Um festival de divulgação científica não substitui um bom jornalismo científico. O cientista não tem o mesmo treinamento para traduzir a ciência que um bom jornalista de ciência e uma das grandes dificuldades do festival é, justamente, capacitar os palestrantes para que consigam falar de ciência em uma linguagem simples e acessível. Infelizmente, os grandes veículos de mídia também não investem em boa comunicação da ciência e temos poucas revistas dedicadas exclusivamente à divulgação científica.
A demanda pelo festival indica uma carência nessa área. Com todos os veículos de grande mídia enxugando suas páginas de ciência, demitindo jornalistas científicos experientes e abrindo cada vez mais espaço para entretenimento e bem-estar no lugar de boa cobertura de ciência, o brasileiro foi buscar ciência e conhecimento no bar!
Talvez o sucesso estrondoso do festival no Brasil possa ser resumido nas palavras do professor Paulo Saldiva, do Instituto de Estudos Avançados da USP, quando falou no Pint17 sobre poluição nas grandes cidades: “a universidade deixou de ser um local de debate, então os alunos vieram buscar o debate no bar”.
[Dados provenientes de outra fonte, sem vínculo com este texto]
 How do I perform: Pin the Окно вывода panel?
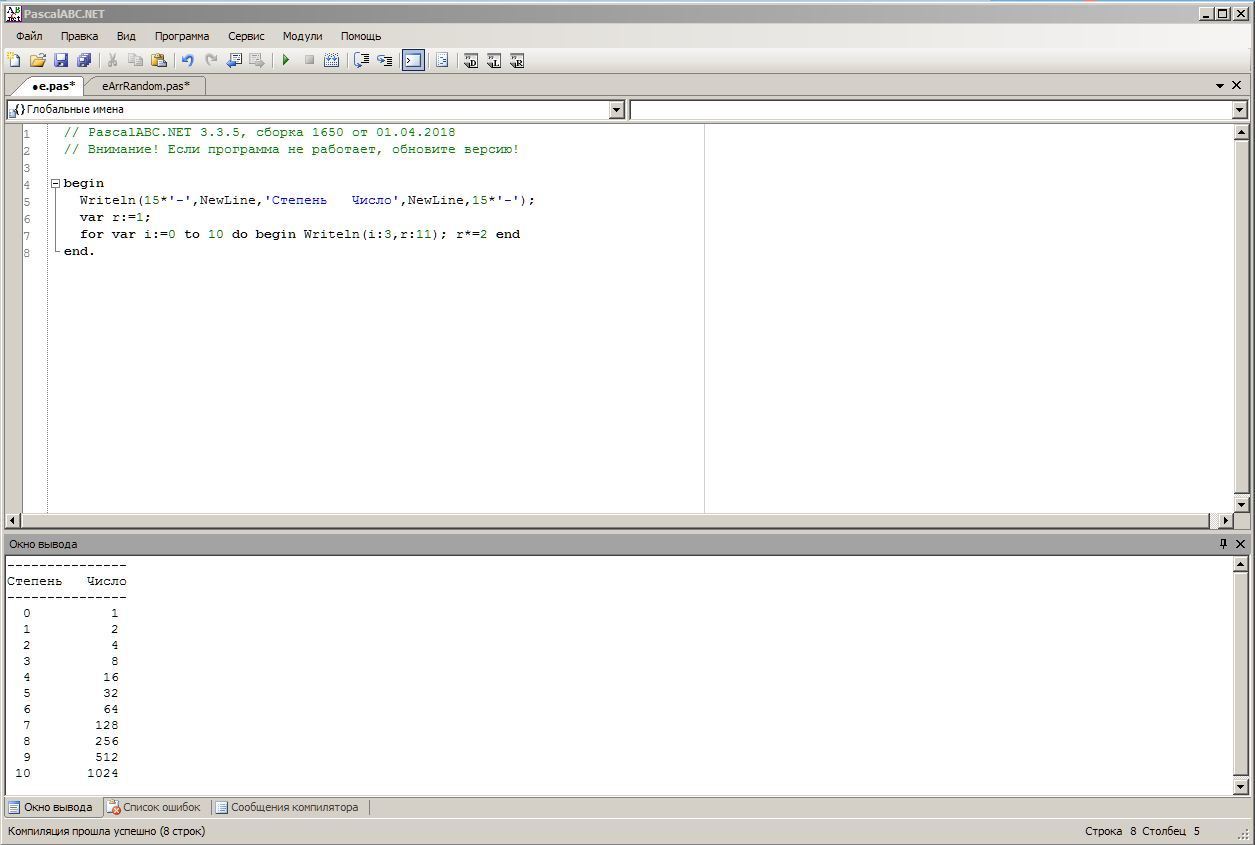(1222, 544)
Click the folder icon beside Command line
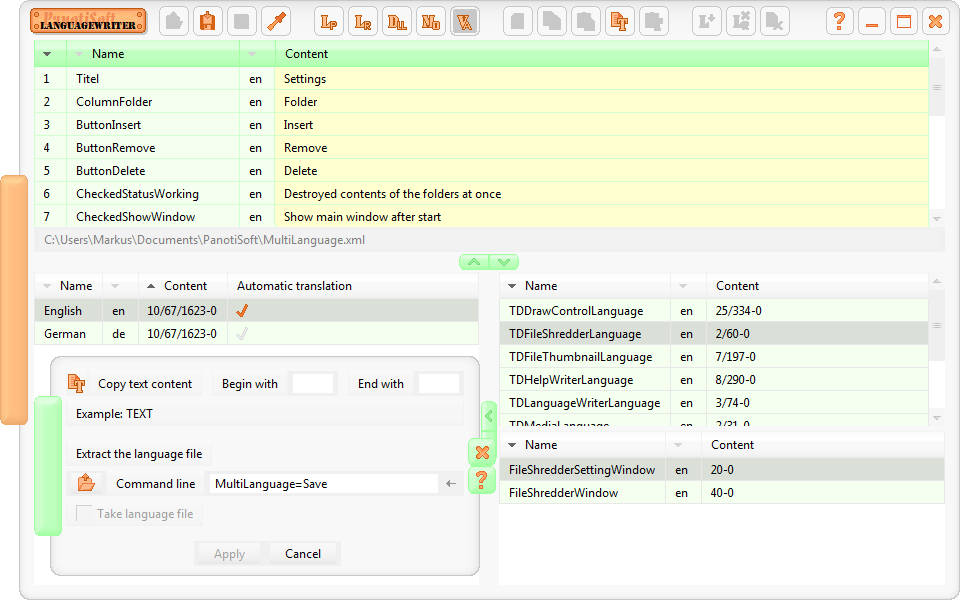This screenshot has width=960, height=600. click(x=87, y=482)
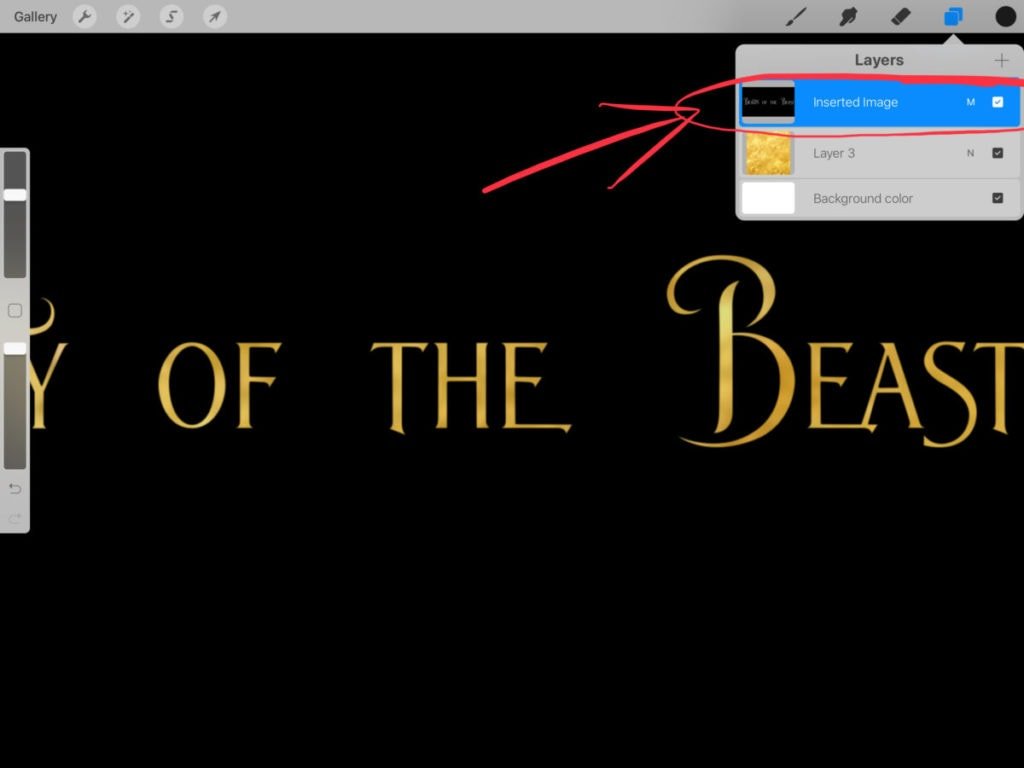Hide the Inserted Image layer
The width and height of the screenshot is (1024, 768).
[x=997, y=102]
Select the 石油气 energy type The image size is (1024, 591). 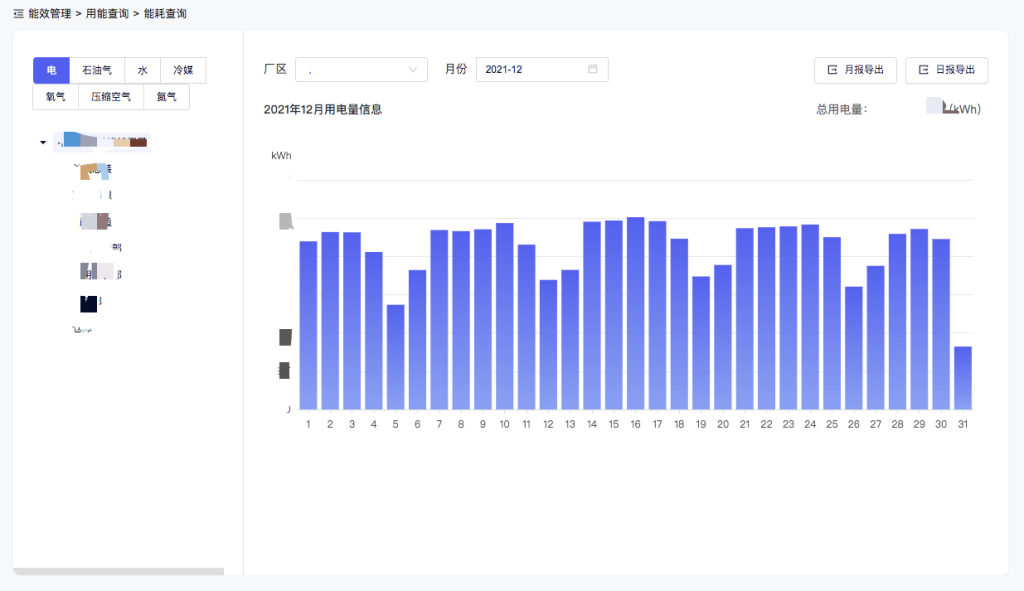pos(95,70)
Com o passar dos anos, acredito que o festival se tornará parte tão integrante do calendário brasileiro como o carnaval e, com seu crescimento e sucesso, cada vez mais pessoas vão procurar conhecer essa ideia divertida de falar de ciência no bar. Reunir as pessoas em torno de boa comida e bebida, com amigos, é sempre uma fórmula de sucesso. Se pudermos servir junto conhecimento e debate, neste país tão ameaçado pelo obscurantismo, o festival terá cumprido seu papel.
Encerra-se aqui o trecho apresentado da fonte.